AFGC believes that an internationally competitive food and grocery industry supported by a robust and responsive policy and regulatory framework is critical to ensuring that our food and grocery supply is secure, that it meets the nutrition, health and safety needs of consumers and it is sustainable for the longer term.

AFGC considers that the vision for the food and grocery manufacturing sector should encompass the following two considerations:
  1. that all [relevant] needs of Australian consumers are met through the products available to them; and
  2. that the industries providing those products are as efficient and profitable as possible.
The first point goes to the important role of the food and grocery industry in supporting the health of consumers and their social and recreational needs. The second goes to the importance of these industries being as profitable as possible, employing Australians and generating wealth for the nation with minimal environmental impact.

AFGC support world class, efficient regulatory systems which encourage innovation and investment and ensures that Australia's manufacturing sector is sustainable. Australia needs a regulatory system that is efficient; transparent; accountable and predictable.

AFGC considers regulatory reform the most prominent and important policy lever which the Government can pull to assist the food and grocery industry meet the challenges it is now facing.

AFGC supports regulatory reform which results in efficient systems that reduce the regulatory compliance burden to industry; a streamlining of process and which encourages innovation and investment. The industry cannot support any increase in the cost of regulation and management of chemical safety; further red tape or impediments to innovation.

Task description - Decide whether each statement below agrees with the AFGC policy statement, answering yes or no and quoting the deciding words of the statement: (a) AFGC sees regulatory reform as the most important policy lever the Government can use to help the food and grocery industry; (b) the industry can accept a modest increase in the cost of regulating chemical safety; (c) AFGC's vision for the food and grocery manufacturing sector covers three considerations.

Data -
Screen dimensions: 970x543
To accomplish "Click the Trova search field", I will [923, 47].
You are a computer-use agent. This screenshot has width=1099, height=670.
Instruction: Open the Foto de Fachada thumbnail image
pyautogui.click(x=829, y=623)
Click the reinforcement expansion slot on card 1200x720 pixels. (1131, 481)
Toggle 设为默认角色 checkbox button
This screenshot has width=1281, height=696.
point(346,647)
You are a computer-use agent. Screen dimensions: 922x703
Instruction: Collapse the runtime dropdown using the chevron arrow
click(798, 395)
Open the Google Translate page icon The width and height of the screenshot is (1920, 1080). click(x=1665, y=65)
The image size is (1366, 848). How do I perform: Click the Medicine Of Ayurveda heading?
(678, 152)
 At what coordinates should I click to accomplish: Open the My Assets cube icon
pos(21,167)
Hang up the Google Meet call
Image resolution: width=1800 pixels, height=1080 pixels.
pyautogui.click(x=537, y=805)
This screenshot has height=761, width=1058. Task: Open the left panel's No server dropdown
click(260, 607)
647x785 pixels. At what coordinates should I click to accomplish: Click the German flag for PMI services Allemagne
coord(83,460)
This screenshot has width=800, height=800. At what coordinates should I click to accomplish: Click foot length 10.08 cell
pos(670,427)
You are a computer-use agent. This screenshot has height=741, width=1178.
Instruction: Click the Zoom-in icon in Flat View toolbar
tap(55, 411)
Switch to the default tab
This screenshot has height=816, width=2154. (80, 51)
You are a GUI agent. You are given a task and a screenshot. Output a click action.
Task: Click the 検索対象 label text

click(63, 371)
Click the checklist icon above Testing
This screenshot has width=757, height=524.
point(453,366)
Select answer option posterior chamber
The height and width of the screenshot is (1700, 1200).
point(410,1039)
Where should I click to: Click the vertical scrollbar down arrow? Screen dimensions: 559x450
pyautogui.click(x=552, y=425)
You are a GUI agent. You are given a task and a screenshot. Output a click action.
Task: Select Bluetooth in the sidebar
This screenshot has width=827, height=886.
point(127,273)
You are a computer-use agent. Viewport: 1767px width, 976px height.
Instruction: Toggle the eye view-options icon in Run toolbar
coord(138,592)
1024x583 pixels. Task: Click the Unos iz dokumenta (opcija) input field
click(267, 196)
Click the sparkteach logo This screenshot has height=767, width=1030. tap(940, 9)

Final result -
(a) Yes: "AFGC considers regulatory reform the most prominent and important policy lever which the Government can pull to assist the food and grocery industry meet the challenges it is now facing."
(b) No: "The industry cannot support any increase in the cost of regulation and management of chemical safety"
(c) No: "the vision for the food and grocery manufacturing sector should encompass the following two considerations"